One of Mary’s gardening compadres teaches a kid’s class which involves starting seedlings in “pots” made from the cardboard tubes found in paper towels and toilet paper. Cutting four slits in the bottom of the tube and folding the flaps inward puts a bottom on the pot, but what’s the fun in that?
Draw a 42 mm circle, set the layer to cut corrugated cardboard, turn the circle into suitable arrays, flatten some boxes from the heap, and Fire the Laser:

Collect the fallen disks from the chip tray and jam one in place as a serving suggestion, where it fits like it was custom-made:

You’d still want to fold some flaps over the disk to keep it in place, but now your pot has a real bottom.
I have no idea if 42 mm is a Galactic Constant, but it worked for the pile of tubes we had on hand.
That was easy …
Comments
2 responses to “Seedling Starter Pot Bottoms”
Never occurred to me that a consumer level Chinese laser can cut useful parts out of packaging grade corrugated cardboard.
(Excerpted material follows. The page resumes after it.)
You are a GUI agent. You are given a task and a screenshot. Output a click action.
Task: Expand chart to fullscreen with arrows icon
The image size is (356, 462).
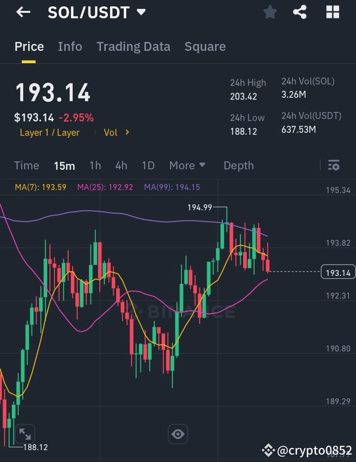25,434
So all the things people cut out of plywood and acrylic, drawer dividers, custom enclosures, air, ducts, etc., a consumer grade laser can cut the same out of waste cardboard? With larger tabs and accounting for structural differences but still? Is there a tutorial you could link to that specifically addresses this?
By and large, a CO₂ laser can cut a sheet of pretty nearly any mostly-organic (in the carbon-based lifeform sense, rather than the wholesome veggie sense) stuff, modulo quibbles about health / safety / flammability.
I treat corrugated cardboard like any other material: run a few tests to find the right speed / power settings, then have at it.
One quirk: the corrugations fill up with smoke, so let the parts air out for a couple of days before using it in a critical (i.e. spouse-adjacent) application.